We’re updating the What’s New section
Thanks to both of you for the correction!
Thanks for the post Erik. Good to see the interest on the feature.
We’ve been documenting things lately: https://msdn.microsoft.com/en-us/library/mt735149.aspx
We’ll look at the UI support (Wizard and Dashboard) later this year.
Ah, cool. That wasn’t around when I wrote this series of posts about the feature. Thanks.
Concerning compression (TF 9567) (“It says that it only has to be enabled on the Primary Replica to work, but even with it turned on on all three of my Replicas, the compression column says false”)

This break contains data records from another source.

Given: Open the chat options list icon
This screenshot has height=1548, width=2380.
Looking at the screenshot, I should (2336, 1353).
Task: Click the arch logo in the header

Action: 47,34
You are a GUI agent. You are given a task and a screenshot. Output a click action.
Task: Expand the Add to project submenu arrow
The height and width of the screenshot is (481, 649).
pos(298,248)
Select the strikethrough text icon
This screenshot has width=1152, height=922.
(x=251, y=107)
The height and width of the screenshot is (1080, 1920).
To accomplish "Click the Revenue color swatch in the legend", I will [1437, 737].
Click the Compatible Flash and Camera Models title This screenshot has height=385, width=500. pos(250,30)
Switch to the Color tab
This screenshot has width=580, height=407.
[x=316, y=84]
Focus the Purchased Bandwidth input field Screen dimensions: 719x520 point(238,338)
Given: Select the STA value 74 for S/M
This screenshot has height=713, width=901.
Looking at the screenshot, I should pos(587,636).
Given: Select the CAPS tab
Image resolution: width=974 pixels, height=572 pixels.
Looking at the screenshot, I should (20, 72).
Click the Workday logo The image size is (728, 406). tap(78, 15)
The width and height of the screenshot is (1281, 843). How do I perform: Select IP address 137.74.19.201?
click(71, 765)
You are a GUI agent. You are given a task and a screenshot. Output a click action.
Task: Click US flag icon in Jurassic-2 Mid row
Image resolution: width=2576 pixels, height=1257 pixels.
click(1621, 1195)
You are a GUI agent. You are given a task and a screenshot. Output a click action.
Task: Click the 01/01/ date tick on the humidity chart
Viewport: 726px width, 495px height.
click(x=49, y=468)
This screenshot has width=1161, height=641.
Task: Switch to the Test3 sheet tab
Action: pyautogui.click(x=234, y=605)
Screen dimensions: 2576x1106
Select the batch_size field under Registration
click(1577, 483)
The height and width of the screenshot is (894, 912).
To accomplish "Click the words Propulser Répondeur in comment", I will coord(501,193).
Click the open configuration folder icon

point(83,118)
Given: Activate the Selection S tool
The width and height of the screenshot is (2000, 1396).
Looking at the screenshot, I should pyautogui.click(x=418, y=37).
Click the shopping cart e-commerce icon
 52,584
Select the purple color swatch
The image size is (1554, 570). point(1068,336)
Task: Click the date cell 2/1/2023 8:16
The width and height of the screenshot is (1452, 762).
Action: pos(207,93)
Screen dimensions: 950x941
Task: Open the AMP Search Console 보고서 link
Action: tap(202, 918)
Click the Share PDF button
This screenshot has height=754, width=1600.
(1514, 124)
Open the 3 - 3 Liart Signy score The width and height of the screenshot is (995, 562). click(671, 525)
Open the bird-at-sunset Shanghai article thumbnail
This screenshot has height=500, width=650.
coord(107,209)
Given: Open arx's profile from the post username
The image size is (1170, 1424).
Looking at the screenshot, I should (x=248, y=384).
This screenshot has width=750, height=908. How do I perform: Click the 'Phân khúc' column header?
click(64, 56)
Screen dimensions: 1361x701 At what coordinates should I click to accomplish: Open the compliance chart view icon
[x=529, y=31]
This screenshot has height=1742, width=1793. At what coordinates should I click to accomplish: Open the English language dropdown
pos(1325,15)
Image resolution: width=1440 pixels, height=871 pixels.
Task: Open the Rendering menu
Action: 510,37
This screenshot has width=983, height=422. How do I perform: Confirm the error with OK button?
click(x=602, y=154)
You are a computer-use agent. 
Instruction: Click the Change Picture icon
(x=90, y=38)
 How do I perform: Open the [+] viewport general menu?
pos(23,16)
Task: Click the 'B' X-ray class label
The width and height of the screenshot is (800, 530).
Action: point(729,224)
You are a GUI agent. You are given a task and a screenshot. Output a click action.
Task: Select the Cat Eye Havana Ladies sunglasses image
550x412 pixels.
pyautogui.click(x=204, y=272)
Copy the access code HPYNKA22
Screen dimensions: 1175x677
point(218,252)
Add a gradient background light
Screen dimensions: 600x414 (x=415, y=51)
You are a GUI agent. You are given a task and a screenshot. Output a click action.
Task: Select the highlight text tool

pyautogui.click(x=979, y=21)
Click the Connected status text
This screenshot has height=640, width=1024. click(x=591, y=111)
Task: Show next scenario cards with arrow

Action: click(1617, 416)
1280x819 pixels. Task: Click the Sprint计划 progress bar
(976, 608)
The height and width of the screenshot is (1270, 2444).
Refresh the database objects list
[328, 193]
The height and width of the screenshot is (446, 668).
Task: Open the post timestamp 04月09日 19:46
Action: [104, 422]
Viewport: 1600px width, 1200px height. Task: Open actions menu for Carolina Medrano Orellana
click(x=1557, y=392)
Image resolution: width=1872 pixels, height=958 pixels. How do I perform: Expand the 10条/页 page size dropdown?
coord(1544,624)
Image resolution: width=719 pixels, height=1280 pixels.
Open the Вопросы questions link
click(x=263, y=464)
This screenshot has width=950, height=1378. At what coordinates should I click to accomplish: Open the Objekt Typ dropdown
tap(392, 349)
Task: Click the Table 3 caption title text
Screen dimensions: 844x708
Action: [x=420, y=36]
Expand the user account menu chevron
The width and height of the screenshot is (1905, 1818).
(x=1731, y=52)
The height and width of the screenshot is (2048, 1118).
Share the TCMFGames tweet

Sanjay Mishra from SQLCAT says that at least the DMV incorrectly reports that compression is not enabled (but the compression itself works). Maybe it’s the same small bug in the extended events.
https://blogs.msdn.microsoft.com/sqlcat/2016/06/28/sqlsweet16-episode-2-availability-groups-automatic-seeding-2/
Could be! That post wasn’t published when I wrote this one, so, you know. Some of it will probably look dumb(er) in the future.
Hey Erik/Brent! I know this is a super old post but i use this query from Simon Liew (i’ve revised it a little to be more user friendly) to check the status of automatic seeding. When automatic seeding is executing this gives you the percentage complete and the estimated time left until the database is restored:
(redacted)
Alexander – thanks, but please don’t copy/paste other peoples’ work around the web. There can be some tricky copyright issues. Your best bet there is to contact the original authors, get the licensing for their code, and get their written permission to redistribute it. When you do get that permission, make sure you include clear licensing in your copy/pasted version too. Thanks for understanding!